2. The Cane Corso is Family-Focused
Cane Corsos, the correct plural in Italian being Cani Corsi, are loving, very caring, and very loyal when it comes to their families. They tend to be a “family-only” dog that prefers being around those they consider their family unit.
They do not tend to be interested in engaging with anyone, human or animal, outside of who they consider their family unit. That being said, they do tend to get along with children, other dogs, or other animals that are considered part of their family unit.

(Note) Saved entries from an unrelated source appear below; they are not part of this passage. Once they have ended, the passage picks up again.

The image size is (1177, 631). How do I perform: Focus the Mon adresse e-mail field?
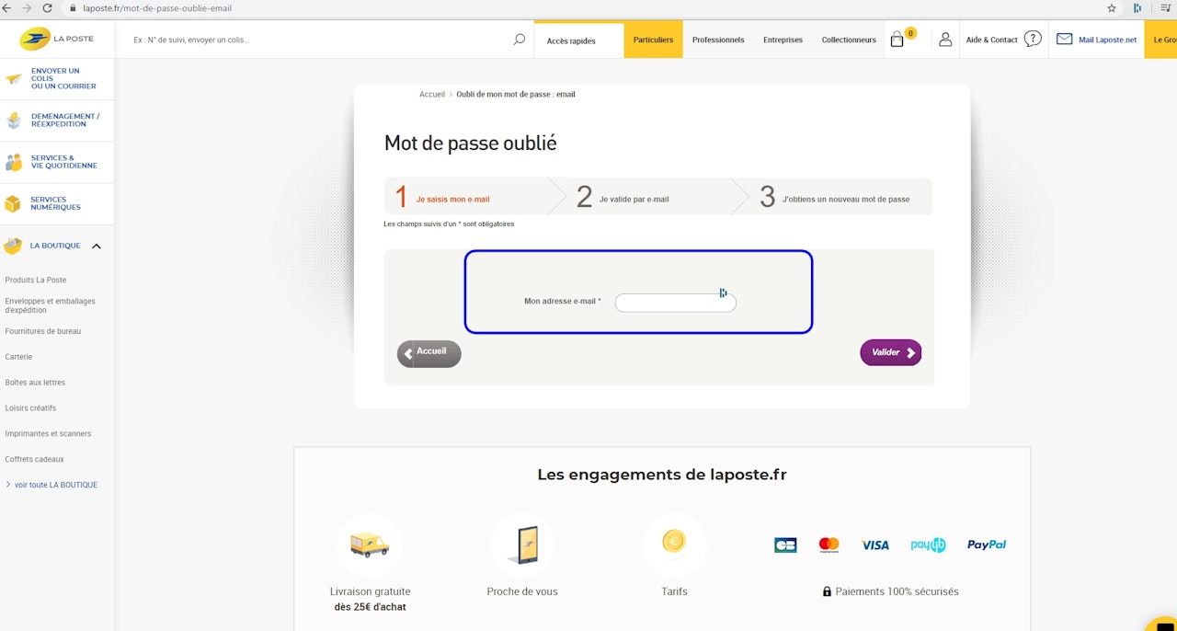pos(676,303)
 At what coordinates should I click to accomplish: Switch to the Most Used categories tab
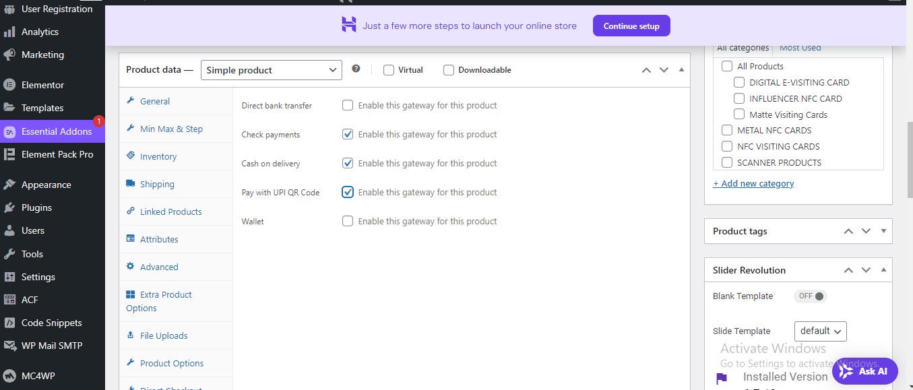800,48
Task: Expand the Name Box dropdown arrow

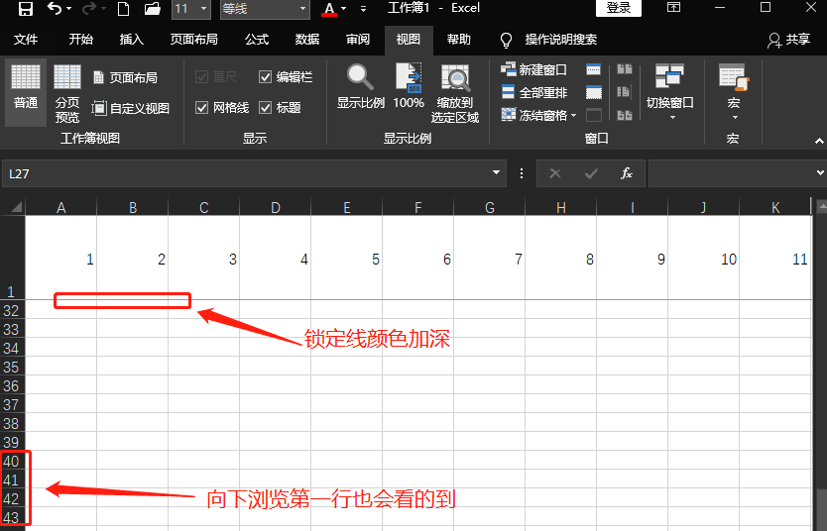Action: [x=497, y=173]
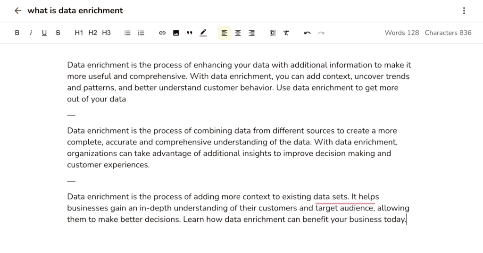Apply strikethrough to text
Image resolution: width=483 pixels, height=253 pixels.
point(58,33)
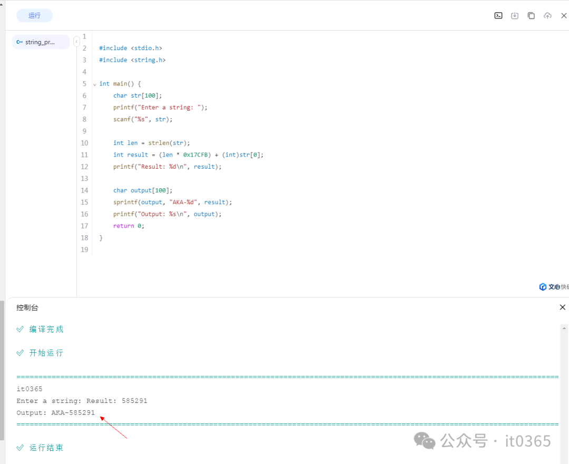This screenshot has width=569, height=464.
Task: Copy code using the copy icon
Action: pos(531,16)
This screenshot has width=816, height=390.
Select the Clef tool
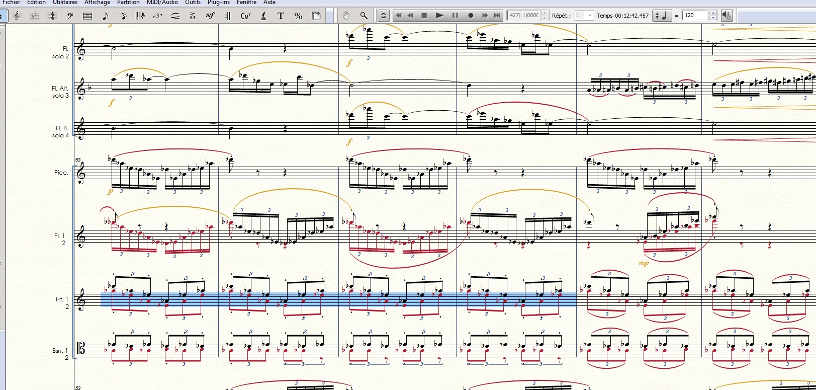tap(70, 16)
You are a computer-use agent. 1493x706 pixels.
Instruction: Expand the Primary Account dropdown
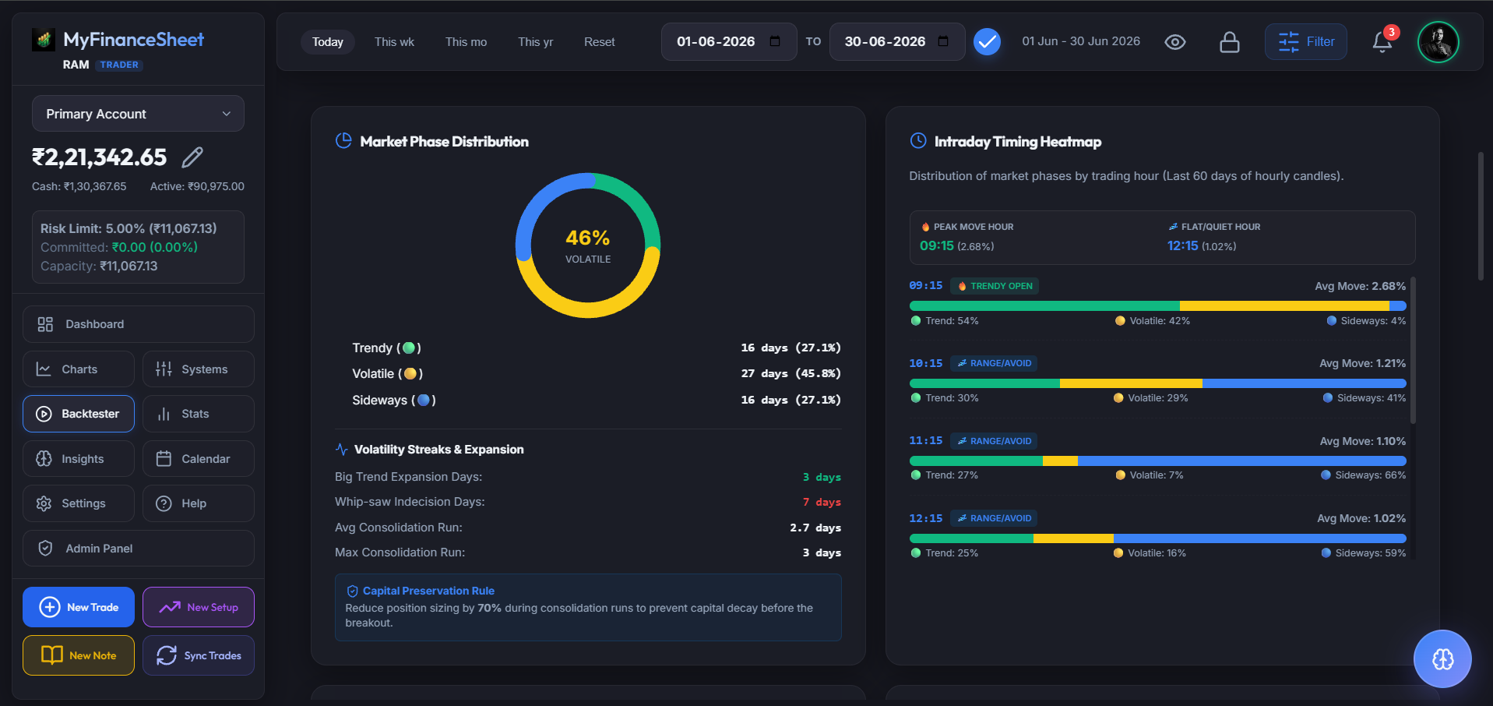138,114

3. They Need Consistent Socialization and Training
These dogs tend to have a quiet nature and often take on the role of silent sentry or protector of the home. Because of their protective instincts, they are naturally suspicious of strangers. A well-socialized and well-trained Cane Corso will still be loyal and protective of their family, but will not be overly suspicious, overprotective, or aggressive.
Without proper socialization and training, they can become territorial. Poor socialization in any dog breed is one of the most common causes of aggression in dogs. Poor socialization and training can cause dogs to view everything as a threat or react to anything new with fear, which can often lead to aggression. It’s particularly important for dogs that are naturally on alert for threats to their family to not automatically view everything as a threat or approach new people or things with fear.
The breeder should be starting socializing and training, but it is up to you to continue to train and socialize a puppy once you get them home. Don’t be afraid or hesitant to enlist the help of a professional dog trainer. It’s worth the time and effort to make sure your Cane Corso puppy grows into a well-mannered, confident, and well-balanced dog.
4. Italian Mastiffs Need a More Experienced Owner
A Cane Corso will grow into a big dog. Although they tend to be sensitive to your tone of voice and respond well to verbal cues and praise, they also tend to have a stubborn streak and will test boundaries.
Because of this, they need a steady, confident leader who can provide consistent, persistent training with clear boundaries and directions. Novice owners can do well with a Cane Corso, but puppy training classes or the help of a professional dog trainer are recommended.
Not only do these classes help give you the skills you need for training a dog, but they also tend to strengthen the bond you have with your puppy and provide some opportunities for socialization too. They may even host safe puppy play sessions for extra socialization.
5. They Require a lot of Exercise
Although their large, sturdy frame may make them seem like a slower breed, the Cane Corso is closer to a high-energy dog breed. They need some serious exercise and a job to do to get both physical and mental stimulation. Daily walks plus time to run and other activities throughout the day will help keep your Cane Corso happy and healthy.
Cani Corsi can be a great jogging partner once they finish growing and their bones have finished developing. They also tend to be a great fit for hiking with you, running along with you on bicycle trips, swimming, and also training for dog sports. They tend to excel in dock diving, tracking, agility, and more.
6. Cani Corsi Are Vocal Dogs
When it comes to dogs that “talk” or make vocalizations, the Siberian Husky is usually at the top of the list. Although they may not be the first breed that comes to mind, a Cane Corso is also a vocal dog.
They don’t tend to bark a lot outside of alert barking unless they have been trained into it, but they will still communicate with you. Snuffles, snorts, grunts, and the classic Cane Corso “roo-roo” are common vocalizations. This is a noise that falls somewhere between barking, howling, and singing.
These are just a few facts about the Cane Corso. This dog breed tends to be a good fit for more experienced owners who can give them the training, socialization, and exercise they need to be happy, healthy dogs.